На подворье закипели сборы. Затем Харальд и Сигурд со своими дружинами отправились на лодках по проливам, чтобы оттуда поехать на лошадях в глубь материка. И в поселении воцарилась тишина.
Зато теперь у Гуннхильд появилось время, чтобы познакомиться со священником. Это было бы полезно, поскольку окрестные обитатели высоко ценили его. Даже некрещеные смотрели на него с немалым почтением.
Эльфгар из Уэссекса был высоким худым человеком. Из-под шапки седых волос черным огнем горели глубоко посаженные глаза. Когда Гуннхильд пригласила его к себе, он согласился без видимой неохоты. При королеве находились только две служанки. Чуть пригубив поставленный для него мед, священник заговорил первым:
— Королева, мы слышим о тебе отовсюду. Твоя слава полностью заслуженна. Но — в моих словах нет никакой непочтительности, королева; я молил Небеса, чтобы они послали мне нужные слова, — королева, могу ли я, как служитель нашего Бога и Спасителя Иисуса Христа, посоветовать тебе ради блага королевства и спасения твоей души, чтобы ты выказывала больше благочестия?

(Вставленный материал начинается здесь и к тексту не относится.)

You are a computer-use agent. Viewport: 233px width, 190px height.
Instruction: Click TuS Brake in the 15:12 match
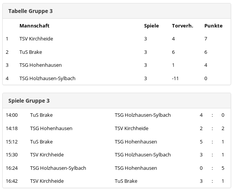point(42,142)
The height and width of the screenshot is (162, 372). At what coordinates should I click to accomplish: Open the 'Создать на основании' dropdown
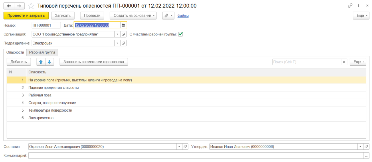click(133, 16)
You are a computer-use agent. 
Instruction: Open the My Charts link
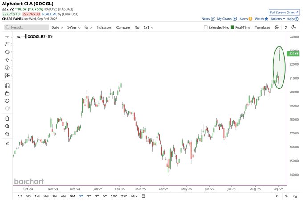pyautogui.click(x=227, y=19)
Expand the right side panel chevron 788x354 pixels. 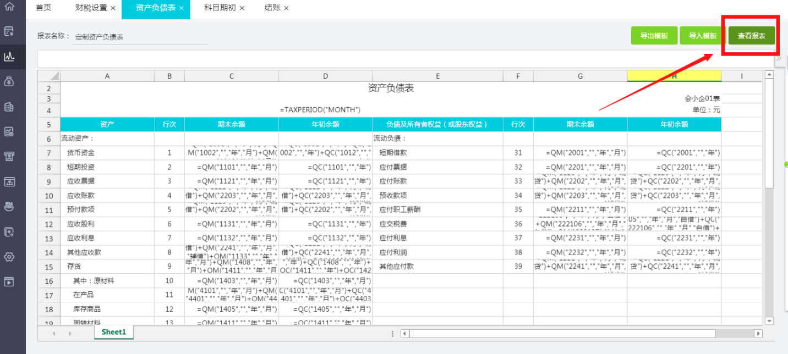779,59
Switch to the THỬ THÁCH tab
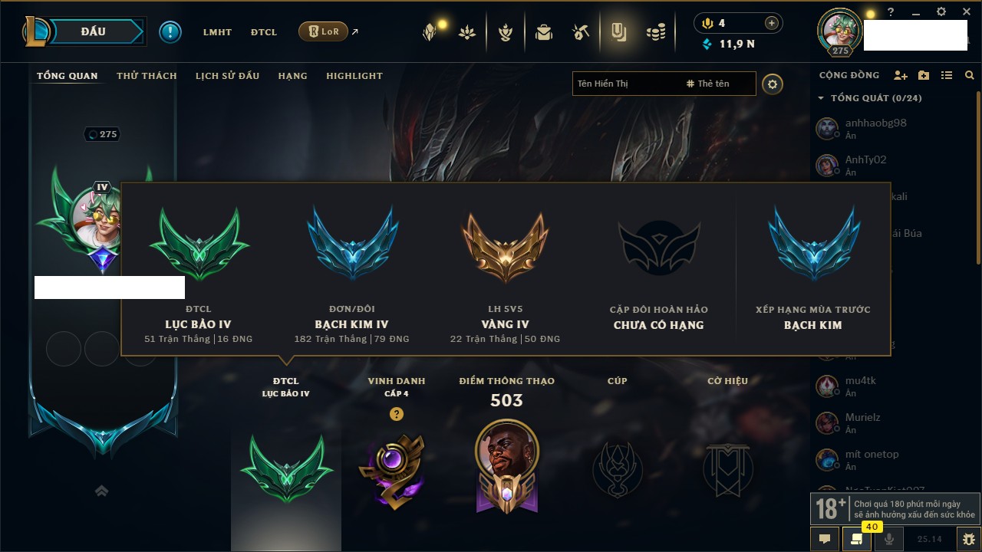Viewport: 982px width, 552px height. [x=147, y=76]

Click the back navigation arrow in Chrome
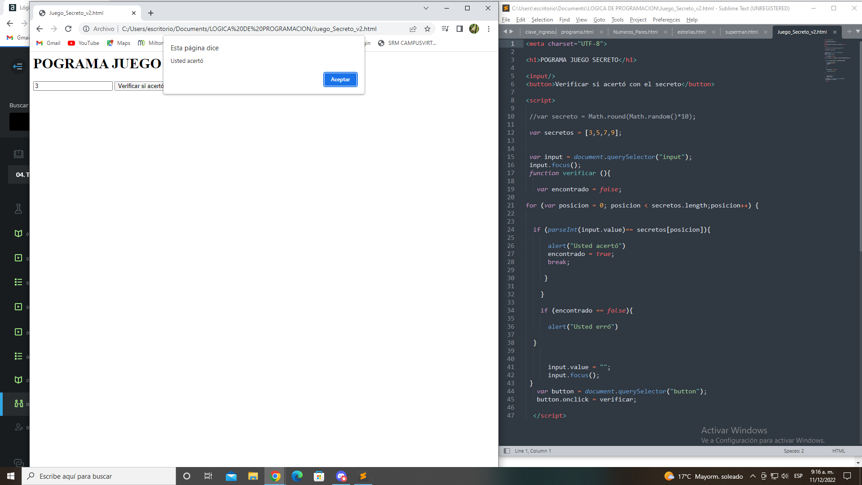tap(39, 28)
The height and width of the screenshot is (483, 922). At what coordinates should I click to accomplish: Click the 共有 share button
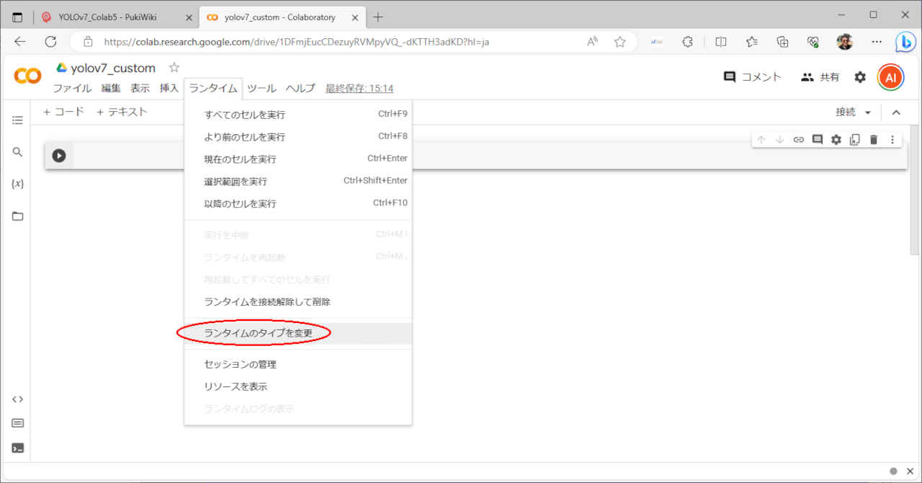(x=820, y=77)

Она была почти готова услышать это.
— Мирские заботы всегда оставляли мне очень мало свободного времени, сира Эльфгар, — ответила она спокойно, хотя и не кротко, не отрывая от лица священника пристального взгляда. — Король Хокон Харальдсон, призвавший тебя сюда, делал для веры меньше, чем мои сыновья и я, даже до того, как совсем отрекся от нее.
Эльфгар перекрестился.
— Бог милосерден. Я слышал, что он каялся перед смертью. Я ежедневно молюсь за то, чтобы это было истиной и чтобы он не горел в вечном огне, но очистился от своих грехов и обрел спасение.
Он подался вперед. Да, он бесстрашен, подумала Гуннхильд.
— Королева, я не говорю ни слова против сыновей короля Эйрика. Они не отрекались от Христа. То, что они делают в миру, — лежит вне моего скромного разумения. Самое большее, чего я могу жаждать, это доброта к моей пастве. — Его голос дрогнул. — Но, королева, они посещают мессу, когда имеют такую возможность. Пусть это бывает редко — у всех людей есть работа, и у королей тоже. Ты же, королева, — я слышал о тебе такое, что, конечно, не может быть правдой… Не может быть. И все же — как часто ты, королева, посещаешь церковную службу?
— Когда у меня появляется возможность для этого, — ответила Гуннхильд, чуть заметно пожав плечами.
— Я хотел бы надеяться… Королева, только ради твоего блага могу ли я спросить, когда ты в последний раз причащалась Святых даров? Ибо, как я уже сказал, мне доводилось слышать отвратительные сплетни. Правда должна помочь пресечь их.
Что ж, до этого должно было дойти, рано или поздно.
— Правда, — сказала Гуннхильд все так же спокойно, — заключается в том, что король, чтобы сохранить свою королевскую власть, должен иногда совершать такие поступки, которые — да простятся эти слова мирянке, — я думаю, Христос никогда не сделал бы. То же самое относится и к матери королей.